Hydroxyglutaric Acids, Glutaric Acid, Ethylmalonic Acid, and Methylsuccinic Acid, Serum
Use
This test is useful for the evaluation of patients with an abnormal newborn screen showing elevations of glutarylcarnitine (C5-DC) using serum specimens. It aids in the differential diagnosis of short chain acyl-CoA dehydrogenase and isobutyryl-CoA dehydrogenase deficiencies, and in diagnosing glutaric acidemia type 1 and type 2. It also provides second-tier newborn screening for follow-up of C4 acylcarnitine and glutarylcarnitine (C5DC) elevations which can differentiate diagnoses of short-chain Co-A dehydrogenase (SCAD) deficiency, isobutyryl-CoA dehydrogenase deficiency (IBDH), and ethylmalonic encephalopathy.
Special Instructions
Patient's age is required. If not ordering electronically, complete, print, and send a Biochemical Genetics Test Request (T798) with the specimen. Day(s) performed: Monday, Wednesday.
Limitations
Acylcarnitine analysis included in newborn screening detects several inborn errors of metabolism, but it cannot differentiate between several isomers. However, additional testing of 2-hydroxyglutaric acid, 3-hydroxyglutaric acid, glutaric acid, methylsuccinic acid, and ethylmalonic acid by LC-MS/MS allows better differentiation among these isomers.

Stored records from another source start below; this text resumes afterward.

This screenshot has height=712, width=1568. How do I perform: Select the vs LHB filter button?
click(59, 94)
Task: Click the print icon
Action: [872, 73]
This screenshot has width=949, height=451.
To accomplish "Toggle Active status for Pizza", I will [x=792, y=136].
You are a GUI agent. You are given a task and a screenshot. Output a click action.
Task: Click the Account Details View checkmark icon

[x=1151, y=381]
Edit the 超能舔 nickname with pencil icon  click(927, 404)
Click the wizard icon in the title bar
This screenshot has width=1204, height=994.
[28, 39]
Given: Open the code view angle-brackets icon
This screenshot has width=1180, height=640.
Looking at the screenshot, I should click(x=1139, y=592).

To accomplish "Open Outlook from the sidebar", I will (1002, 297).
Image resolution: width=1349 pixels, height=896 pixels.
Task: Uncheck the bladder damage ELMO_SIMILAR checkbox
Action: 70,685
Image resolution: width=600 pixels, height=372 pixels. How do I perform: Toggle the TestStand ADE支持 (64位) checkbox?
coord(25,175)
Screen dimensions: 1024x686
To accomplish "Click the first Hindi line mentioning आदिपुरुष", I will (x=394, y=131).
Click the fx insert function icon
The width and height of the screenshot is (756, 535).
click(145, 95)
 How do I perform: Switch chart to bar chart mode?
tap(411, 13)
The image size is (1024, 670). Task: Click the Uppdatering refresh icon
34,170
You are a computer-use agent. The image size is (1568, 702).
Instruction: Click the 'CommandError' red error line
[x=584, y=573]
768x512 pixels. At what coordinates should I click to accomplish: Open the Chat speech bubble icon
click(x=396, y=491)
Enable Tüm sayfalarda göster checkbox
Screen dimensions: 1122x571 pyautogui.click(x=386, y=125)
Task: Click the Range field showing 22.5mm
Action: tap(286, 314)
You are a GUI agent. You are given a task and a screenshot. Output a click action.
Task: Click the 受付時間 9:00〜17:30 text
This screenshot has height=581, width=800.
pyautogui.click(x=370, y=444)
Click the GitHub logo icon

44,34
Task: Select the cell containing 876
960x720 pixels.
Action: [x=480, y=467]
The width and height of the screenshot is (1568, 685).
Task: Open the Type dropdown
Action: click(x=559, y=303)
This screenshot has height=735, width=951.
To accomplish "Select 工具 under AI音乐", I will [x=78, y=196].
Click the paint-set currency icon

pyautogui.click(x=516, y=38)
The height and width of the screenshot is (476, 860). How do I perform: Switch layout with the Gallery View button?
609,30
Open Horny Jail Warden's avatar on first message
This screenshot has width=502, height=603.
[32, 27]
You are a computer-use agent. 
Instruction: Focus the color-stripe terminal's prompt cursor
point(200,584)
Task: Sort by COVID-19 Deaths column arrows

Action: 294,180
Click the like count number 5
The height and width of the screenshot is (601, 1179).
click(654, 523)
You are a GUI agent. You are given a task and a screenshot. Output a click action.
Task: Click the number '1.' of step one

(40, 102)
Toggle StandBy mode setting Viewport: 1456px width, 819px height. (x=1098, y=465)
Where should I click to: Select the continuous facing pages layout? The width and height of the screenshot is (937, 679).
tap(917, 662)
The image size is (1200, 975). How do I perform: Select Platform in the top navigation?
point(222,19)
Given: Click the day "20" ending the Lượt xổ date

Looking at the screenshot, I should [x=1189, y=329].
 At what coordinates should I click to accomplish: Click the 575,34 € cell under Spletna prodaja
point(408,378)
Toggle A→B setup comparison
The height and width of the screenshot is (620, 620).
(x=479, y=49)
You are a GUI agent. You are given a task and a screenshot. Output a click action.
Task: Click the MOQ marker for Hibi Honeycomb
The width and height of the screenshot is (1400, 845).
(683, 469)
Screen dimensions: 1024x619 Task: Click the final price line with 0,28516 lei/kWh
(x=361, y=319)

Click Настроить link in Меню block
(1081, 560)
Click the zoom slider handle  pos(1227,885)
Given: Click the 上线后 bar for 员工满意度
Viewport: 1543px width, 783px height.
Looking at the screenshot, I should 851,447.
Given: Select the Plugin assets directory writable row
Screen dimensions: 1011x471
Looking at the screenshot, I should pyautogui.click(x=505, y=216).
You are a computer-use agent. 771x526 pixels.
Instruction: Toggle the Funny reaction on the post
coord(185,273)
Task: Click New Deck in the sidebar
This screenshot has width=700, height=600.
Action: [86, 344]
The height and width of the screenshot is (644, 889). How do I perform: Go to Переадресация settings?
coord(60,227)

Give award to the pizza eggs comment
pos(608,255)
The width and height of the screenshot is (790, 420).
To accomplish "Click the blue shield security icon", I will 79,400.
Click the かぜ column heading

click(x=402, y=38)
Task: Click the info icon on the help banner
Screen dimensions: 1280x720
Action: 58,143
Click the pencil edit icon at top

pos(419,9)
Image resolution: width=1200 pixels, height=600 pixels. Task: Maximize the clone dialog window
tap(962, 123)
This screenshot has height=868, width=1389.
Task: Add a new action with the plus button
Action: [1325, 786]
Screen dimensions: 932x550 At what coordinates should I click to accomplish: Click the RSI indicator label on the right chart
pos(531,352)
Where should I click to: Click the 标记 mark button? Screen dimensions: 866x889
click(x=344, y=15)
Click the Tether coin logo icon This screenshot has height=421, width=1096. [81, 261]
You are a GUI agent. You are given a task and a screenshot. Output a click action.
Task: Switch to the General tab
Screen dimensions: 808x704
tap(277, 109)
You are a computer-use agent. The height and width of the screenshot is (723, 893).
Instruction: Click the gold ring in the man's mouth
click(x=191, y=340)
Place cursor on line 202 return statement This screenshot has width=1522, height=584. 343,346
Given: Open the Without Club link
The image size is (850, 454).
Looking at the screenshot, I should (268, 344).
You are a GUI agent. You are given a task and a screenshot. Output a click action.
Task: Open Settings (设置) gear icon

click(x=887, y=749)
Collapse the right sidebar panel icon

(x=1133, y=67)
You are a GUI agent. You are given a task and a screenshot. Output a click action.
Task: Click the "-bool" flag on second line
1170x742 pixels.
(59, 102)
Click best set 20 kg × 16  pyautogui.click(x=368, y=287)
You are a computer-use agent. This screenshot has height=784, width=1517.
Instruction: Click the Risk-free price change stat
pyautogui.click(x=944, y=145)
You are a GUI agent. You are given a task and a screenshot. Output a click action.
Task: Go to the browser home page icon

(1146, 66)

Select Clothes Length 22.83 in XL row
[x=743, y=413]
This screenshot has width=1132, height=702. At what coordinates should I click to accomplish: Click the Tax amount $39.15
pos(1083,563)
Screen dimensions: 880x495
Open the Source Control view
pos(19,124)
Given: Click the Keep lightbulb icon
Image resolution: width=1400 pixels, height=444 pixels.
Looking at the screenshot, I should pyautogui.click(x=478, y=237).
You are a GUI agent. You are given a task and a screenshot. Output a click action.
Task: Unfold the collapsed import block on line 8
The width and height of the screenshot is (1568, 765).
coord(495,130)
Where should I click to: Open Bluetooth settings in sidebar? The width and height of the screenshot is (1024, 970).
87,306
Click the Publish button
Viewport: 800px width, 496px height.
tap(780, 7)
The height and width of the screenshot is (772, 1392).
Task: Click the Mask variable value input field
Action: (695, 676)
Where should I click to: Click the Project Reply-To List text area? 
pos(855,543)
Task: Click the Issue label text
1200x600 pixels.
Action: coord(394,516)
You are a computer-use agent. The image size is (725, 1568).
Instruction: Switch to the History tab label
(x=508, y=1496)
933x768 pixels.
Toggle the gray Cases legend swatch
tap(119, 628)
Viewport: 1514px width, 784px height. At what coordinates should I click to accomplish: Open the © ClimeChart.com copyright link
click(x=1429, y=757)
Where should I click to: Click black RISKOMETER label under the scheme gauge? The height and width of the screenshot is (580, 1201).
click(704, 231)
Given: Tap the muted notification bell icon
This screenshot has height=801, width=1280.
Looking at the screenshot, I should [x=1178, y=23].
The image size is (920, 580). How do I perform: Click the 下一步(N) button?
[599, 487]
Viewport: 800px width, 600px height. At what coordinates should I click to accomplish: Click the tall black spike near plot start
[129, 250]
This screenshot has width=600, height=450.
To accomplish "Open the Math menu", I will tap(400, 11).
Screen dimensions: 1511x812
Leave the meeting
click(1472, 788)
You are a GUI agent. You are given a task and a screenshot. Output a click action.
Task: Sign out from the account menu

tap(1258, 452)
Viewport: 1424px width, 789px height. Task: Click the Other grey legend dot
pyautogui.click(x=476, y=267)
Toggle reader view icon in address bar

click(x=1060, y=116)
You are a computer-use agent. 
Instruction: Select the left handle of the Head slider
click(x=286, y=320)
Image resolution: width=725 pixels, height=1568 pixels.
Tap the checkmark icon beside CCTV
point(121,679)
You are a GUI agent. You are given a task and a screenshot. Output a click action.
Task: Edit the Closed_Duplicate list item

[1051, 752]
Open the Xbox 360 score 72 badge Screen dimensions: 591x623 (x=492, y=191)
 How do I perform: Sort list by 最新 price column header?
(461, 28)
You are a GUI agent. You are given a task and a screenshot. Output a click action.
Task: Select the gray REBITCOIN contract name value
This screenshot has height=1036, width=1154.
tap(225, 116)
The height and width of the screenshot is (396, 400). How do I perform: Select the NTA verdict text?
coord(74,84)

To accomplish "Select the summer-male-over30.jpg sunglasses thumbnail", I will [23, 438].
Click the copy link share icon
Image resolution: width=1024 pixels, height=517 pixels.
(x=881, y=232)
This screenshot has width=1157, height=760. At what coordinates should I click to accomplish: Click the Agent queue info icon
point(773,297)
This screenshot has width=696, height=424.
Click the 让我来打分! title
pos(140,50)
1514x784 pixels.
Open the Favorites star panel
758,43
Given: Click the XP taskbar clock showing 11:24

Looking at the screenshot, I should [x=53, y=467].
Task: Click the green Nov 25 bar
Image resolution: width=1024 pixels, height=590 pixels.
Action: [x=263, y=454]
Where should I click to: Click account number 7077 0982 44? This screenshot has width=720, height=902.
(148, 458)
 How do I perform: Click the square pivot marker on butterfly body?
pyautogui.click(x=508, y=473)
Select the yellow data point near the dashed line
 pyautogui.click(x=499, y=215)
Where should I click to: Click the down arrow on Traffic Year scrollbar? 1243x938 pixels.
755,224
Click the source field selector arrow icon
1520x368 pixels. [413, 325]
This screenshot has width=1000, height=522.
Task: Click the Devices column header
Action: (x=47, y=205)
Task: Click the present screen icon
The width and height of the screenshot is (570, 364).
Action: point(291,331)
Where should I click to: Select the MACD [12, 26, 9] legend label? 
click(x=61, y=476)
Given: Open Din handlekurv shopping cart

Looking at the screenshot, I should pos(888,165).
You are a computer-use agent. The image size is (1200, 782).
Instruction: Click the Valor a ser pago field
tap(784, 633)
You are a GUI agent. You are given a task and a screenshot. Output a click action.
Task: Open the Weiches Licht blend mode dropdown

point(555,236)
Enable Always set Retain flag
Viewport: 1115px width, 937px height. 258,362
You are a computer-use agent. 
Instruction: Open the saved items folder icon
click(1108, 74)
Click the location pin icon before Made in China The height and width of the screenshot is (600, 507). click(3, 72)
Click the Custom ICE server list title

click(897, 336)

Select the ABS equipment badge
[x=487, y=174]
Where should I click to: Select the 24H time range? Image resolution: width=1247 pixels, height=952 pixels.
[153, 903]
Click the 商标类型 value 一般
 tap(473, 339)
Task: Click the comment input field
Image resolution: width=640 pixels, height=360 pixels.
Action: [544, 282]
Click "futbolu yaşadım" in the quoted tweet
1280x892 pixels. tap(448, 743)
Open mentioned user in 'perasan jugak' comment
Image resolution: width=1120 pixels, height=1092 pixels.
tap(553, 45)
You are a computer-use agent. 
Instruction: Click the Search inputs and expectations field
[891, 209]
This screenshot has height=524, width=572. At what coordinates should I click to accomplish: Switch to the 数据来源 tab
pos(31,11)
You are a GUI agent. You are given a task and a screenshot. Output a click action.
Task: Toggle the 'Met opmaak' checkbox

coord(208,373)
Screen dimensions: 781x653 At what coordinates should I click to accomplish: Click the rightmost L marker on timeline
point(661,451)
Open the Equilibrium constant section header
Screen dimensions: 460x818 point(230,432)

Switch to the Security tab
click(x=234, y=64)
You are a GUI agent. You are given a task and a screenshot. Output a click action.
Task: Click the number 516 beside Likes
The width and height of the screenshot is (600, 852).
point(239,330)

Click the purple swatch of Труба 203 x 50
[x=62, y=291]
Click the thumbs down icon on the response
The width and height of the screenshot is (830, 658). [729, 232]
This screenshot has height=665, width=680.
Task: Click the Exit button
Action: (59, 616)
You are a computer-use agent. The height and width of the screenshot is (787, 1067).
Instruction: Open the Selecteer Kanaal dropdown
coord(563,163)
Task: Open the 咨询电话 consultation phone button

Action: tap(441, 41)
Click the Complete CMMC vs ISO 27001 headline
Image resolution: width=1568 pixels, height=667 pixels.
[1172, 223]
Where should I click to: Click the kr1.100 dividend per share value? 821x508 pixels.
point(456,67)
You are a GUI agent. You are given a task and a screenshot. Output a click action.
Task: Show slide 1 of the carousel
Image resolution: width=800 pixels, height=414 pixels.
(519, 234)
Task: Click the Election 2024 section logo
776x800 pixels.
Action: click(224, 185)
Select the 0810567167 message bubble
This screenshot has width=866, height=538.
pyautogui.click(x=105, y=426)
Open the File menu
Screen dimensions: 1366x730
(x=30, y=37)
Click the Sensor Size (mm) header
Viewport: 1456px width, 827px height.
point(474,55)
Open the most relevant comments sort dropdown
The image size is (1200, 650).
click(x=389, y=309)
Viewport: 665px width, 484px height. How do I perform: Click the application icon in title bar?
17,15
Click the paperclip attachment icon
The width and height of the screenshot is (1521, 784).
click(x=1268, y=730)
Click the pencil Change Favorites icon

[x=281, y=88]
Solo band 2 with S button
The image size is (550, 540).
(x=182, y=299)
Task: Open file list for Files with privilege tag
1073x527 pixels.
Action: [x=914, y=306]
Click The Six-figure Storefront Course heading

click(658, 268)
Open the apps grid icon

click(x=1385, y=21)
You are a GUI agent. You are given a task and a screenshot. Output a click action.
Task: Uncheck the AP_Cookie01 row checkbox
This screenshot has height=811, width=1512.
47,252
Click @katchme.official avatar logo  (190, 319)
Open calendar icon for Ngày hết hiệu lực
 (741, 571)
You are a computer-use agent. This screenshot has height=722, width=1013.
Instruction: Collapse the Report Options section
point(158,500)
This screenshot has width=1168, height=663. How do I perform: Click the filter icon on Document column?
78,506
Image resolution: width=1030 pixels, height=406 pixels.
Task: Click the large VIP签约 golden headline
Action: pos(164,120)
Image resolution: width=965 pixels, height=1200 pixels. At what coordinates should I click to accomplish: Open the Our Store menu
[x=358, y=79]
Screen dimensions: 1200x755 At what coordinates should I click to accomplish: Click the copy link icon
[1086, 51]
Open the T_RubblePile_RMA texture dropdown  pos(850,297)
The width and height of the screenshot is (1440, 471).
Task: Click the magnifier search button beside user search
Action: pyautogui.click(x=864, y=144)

A limitation of SCAD deficiency diagnosis is that biochemical markers do not always correlate with clinical symptoms.
New York Approved
Methodology
Mass Spectrometry (LC-MS/MS)
Biomarkers
LOINC Codes
- 92673-3
- 69845-6
- 69851-4
- 27301-1
- 69829-0
- 79476-8
- 59462-2
- 18771-6
Result Turnaround Time
3-7 days
Related Documents
For more information, please review the documents below
Specimen
Serum
Volume
0.1 mL
Minimum Volume
0.02 mL
Container
Plastic vial
Collection Instructions
Centrifuge and aliquot serum into a plastic vial.
Stability Requirements
| Temperature | Period |
|---|---|
| Room Temperature | 4 days |
| Refrigerated | 90 days |
| Frozen | 90 days |